Only predict for customers who do not already hold a given loan type:

Python
def loan_propensity_target_fn(
    history: Events, future: Events, attributes: Attributes, ctx: Dict
) -> np.ndarray | None:
    target_window = timedelta(days=TARGET_WINDOW_DAYS)
    if has_incomplete_training_window(ctx, target_window):
        return None
    future = future.interval_from(ctx[SPLIT_TIMESTAMP], target_window)

    # Check existing loans from history
    existing_loans, _ = (
        history[APPLICATION_DATA_SOURCE]
        .groupBy(LOAN_TYPE_COLUMN)
        .exists(groups=TARGET_LOAN_TYPES)
    )

    # Check future applications
    future_loans, _ = (
        future[APPLICATION_DATA_SOURCE]
        .groupBy(LOAN_TYPE_COLUMN)
        .exists(groups=TARGET_LOAN_TYPES)
    )

    # Only predict for loan types not already held
    # Mask existing loans to -1 (or handle via masking in task)
    result = future_loans.copy()
    result[existing_loans == 1] = 0  # Ignore cross-sell for existing products
    return result
Python
def loan_propensity_target_fn(
    history: target_function.Events,
    future: target_function.Events,
    attributes: target_function.Attributes,
    ctx: Dict,
) -> np.ndarray | None:
    TARGET_WINDOW_DAYS = 60
    APPLICATION_DATA_SOURCE = "loan_applications"
    LOAN_TYPE_COLUMN = "loan_type"
    TARGET_LOAN_TYPES = ["Personal", "Mortgage", "Auto", "Credit_Line", "Small_Business"]

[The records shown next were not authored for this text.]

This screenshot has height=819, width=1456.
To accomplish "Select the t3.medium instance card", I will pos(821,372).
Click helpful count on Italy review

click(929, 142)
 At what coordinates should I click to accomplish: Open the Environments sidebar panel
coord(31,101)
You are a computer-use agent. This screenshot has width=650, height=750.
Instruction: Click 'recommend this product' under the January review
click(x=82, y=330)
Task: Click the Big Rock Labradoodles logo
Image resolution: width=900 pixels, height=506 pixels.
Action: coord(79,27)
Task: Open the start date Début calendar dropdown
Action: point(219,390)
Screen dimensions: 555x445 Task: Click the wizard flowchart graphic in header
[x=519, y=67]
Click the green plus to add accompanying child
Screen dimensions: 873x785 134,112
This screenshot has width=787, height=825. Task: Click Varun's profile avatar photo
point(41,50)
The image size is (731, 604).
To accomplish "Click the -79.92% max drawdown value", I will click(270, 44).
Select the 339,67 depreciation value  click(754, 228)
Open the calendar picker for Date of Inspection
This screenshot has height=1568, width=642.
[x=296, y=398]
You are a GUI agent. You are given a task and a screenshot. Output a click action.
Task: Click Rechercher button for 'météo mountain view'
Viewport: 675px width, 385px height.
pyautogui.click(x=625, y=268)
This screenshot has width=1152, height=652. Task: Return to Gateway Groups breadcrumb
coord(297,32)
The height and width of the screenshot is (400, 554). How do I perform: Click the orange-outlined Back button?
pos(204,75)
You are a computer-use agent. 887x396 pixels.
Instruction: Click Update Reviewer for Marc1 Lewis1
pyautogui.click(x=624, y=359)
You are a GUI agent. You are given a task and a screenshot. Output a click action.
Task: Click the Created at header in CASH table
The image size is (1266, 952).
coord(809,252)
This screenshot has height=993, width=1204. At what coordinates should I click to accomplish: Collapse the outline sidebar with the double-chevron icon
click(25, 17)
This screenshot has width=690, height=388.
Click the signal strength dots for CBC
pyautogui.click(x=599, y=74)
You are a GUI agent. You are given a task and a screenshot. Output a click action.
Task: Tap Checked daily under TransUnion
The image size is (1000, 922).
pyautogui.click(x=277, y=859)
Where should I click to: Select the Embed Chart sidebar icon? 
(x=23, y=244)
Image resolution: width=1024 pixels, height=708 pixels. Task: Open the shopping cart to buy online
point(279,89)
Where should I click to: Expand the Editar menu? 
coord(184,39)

    target_window = timedelta(days=TARGET_WINDOW_DAYS)
    if target_function.has_incomplete_training_window(ctx, target_window):
        return None
    future = future.interval_from(ctx[target_function.SPLIT_TIMESTAMP], target_window)

    # Check existing loans from history
    existing_loans, _ = (
        history[APPLICATION_DATA_SOURCE]
        .groupBy(LOAN_TYPE_COLUMN)
        .exists(groups=TARGET_LOAN_TYPES)
    )

    # Check future applications
    future_loans, _ = (
        future[APPLICATION_DATA_SOURCE]
        .groupBy(LOAN_TYPE_COLUMN)
        .exists(groups=TARGET_LOAN_TYPES)
    )

    # Only predict for loan types not already held
    result = future_loans.copy()
    result[existing_loans == 1] = 0
    return result

Metric Why it matters
AUROC (per label) Ranking quality for each loan type independently.
AUPRC (per label) Better than AUROC when applications for a loan type are rare.
F1 Score (micro) Overall balance across all labels combined.
Hamming Loss Fraction of labels that are incorrectly predicted — lower is better.

Production Tips

  1. Threshold per loan type. Each loan product has different conversion rates and profit margins. Tune decision thresholds independently rather than using a single global threshold.

  2. Respect eligibility rules. Filter predictions by credit score, income, or other eligibility criteria before surfacing to advisors — the model predicts intent, not eligibility.

  3. Time the outreach. A 60-day window gives your sales team ample time to engage. For more urgent products (e.g., credit lines), consider a shorter window.

  4. Retrain after product launches. Adding a new loan product requires updating TARGET_LOAN_TYPES and retraining to capture the new pattern.